Si l'on s'inspire de l'histoire du Québec, les investisseurs devraient acheter des valeurs britanniques avant le vote de l'Écosse sur son indépendance, selon Nomura Securities International.

Depuis que le camp du Oui est en avance dans les sondages sur le référendum du 18 septembre, les actions britanniques et la livre sterling ont reculé, mais la tendance pourrait rapidement se renverser si le Non l'emportait, comme ç'a été le cas au Québec en 1995, affirme Charles St-Arnaud, économiste et stratège de la firme Nomura à Londres, dans une lettre à ses clients.

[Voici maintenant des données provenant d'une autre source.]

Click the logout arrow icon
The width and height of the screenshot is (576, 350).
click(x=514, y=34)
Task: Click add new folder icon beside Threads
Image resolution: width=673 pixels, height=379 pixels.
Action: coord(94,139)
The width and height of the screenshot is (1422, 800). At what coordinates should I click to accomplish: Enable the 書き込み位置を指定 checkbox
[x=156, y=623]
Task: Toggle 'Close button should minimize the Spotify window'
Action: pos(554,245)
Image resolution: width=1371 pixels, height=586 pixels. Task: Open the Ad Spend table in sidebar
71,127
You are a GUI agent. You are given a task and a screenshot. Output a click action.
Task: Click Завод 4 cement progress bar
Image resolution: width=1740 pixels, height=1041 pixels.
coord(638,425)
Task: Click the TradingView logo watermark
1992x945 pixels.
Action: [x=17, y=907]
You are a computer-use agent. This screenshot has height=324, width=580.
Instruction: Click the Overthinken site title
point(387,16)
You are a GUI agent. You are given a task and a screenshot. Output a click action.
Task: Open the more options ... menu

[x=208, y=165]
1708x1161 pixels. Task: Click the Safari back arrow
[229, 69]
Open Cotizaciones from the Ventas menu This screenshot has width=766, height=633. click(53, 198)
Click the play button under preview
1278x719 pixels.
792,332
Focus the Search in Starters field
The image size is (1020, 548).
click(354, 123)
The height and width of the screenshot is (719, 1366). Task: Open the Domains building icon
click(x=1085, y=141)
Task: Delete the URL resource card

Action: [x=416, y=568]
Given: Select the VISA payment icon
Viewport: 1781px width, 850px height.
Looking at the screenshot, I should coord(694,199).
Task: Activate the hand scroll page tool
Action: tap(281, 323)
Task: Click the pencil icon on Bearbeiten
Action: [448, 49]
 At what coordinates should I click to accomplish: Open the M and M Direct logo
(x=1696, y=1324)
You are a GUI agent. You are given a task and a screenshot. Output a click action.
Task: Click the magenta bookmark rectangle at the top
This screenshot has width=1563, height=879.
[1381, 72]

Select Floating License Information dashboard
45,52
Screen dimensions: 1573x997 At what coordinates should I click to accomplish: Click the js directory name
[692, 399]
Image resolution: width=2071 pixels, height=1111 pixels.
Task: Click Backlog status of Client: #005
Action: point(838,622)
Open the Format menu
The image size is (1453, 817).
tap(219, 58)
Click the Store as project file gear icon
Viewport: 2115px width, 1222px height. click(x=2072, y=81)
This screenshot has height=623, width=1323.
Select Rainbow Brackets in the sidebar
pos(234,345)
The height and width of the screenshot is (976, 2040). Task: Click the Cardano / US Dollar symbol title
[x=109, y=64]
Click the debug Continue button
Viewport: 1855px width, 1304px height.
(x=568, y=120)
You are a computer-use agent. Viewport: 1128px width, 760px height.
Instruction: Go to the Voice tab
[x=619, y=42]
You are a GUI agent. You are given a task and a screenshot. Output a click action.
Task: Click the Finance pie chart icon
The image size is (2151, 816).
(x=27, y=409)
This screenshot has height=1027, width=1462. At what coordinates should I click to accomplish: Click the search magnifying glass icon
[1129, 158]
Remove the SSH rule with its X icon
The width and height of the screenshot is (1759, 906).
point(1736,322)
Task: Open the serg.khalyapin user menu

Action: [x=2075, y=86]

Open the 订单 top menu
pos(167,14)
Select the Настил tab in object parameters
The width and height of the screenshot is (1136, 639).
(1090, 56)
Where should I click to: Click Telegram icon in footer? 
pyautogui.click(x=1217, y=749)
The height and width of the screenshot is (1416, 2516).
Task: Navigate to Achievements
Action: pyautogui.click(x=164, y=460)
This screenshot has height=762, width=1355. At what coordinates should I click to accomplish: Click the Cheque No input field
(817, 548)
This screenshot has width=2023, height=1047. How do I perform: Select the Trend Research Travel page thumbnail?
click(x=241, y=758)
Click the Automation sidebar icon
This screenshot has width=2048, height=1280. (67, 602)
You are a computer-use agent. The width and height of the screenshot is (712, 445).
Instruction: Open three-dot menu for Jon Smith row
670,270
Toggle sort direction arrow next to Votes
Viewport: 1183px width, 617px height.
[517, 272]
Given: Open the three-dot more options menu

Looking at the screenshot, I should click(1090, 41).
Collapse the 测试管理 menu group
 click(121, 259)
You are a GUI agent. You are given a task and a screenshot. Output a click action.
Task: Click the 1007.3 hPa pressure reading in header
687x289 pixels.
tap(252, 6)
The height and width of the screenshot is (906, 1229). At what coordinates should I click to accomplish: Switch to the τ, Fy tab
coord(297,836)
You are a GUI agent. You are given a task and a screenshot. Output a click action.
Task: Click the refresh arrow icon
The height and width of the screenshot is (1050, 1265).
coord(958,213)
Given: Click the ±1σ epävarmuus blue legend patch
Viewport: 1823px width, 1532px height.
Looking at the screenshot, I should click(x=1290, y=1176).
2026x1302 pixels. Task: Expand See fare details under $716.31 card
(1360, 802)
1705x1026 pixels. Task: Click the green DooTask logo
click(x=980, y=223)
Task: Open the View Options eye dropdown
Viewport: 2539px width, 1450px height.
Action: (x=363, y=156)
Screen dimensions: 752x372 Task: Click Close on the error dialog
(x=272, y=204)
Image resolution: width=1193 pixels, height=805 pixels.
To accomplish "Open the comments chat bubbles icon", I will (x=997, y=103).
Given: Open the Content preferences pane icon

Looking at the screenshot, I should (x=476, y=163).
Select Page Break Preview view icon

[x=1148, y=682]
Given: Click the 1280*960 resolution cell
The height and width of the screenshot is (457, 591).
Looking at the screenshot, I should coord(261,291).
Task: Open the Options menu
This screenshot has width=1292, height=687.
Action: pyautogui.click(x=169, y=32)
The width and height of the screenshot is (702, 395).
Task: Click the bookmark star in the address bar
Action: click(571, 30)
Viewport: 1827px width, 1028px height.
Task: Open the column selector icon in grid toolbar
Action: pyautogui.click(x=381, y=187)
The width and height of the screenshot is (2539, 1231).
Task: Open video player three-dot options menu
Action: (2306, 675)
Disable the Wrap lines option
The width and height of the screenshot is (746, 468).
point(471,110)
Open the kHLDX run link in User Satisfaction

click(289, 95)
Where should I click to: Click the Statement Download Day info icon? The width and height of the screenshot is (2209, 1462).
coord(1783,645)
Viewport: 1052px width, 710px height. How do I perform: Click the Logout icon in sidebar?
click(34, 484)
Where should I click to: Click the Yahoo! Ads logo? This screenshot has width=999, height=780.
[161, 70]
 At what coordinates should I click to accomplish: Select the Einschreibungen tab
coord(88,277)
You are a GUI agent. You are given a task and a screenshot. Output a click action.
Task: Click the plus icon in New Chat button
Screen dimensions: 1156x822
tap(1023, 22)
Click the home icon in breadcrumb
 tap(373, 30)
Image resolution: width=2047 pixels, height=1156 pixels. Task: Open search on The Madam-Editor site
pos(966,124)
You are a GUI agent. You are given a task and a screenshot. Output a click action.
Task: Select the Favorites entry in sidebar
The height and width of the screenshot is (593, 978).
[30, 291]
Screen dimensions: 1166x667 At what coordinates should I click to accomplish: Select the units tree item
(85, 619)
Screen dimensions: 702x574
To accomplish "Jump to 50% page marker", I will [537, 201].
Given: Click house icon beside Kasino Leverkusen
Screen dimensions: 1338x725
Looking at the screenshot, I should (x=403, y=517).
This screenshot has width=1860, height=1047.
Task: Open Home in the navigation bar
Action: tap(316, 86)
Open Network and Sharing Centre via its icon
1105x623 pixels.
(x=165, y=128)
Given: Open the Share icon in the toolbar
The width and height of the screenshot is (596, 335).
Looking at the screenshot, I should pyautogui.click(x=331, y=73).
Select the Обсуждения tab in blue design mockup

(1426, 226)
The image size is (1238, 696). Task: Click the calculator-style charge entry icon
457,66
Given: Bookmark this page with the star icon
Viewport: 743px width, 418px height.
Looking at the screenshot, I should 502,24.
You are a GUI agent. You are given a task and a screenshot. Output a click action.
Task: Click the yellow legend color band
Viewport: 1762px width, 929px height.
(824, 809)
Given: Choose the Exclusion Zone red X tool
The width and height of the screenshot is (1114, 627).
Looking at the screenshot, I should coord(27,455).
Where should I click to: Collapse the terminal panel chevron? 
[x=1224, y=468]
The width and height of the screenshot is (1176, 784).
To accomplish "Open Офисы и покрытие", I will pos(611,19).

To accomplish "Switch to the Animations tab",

«Le plus probable, c'est que le Non l'emportera par une très faible marge; comme les valeurs ont beaucoup baissé, c'est une bonne idée d'en acheter maintenant. La plupart des valeurs ont connu un recul, et dans le cas d'une victoire du Non, on va assister à une remontée», a affirmé M. St-Arnaud dans une entrevue téléphonique.

Les valeurs affectées

Le Québec, qui avait rejeté l'option souverainiste en 1980, a tenu un deuxième référendum le 30 octobre 1995. Le camp du Oui s'est retrouvé en avance dans les sondages environ deux semaines avant le vote, comme c'est le cas en Écosse en ce moment.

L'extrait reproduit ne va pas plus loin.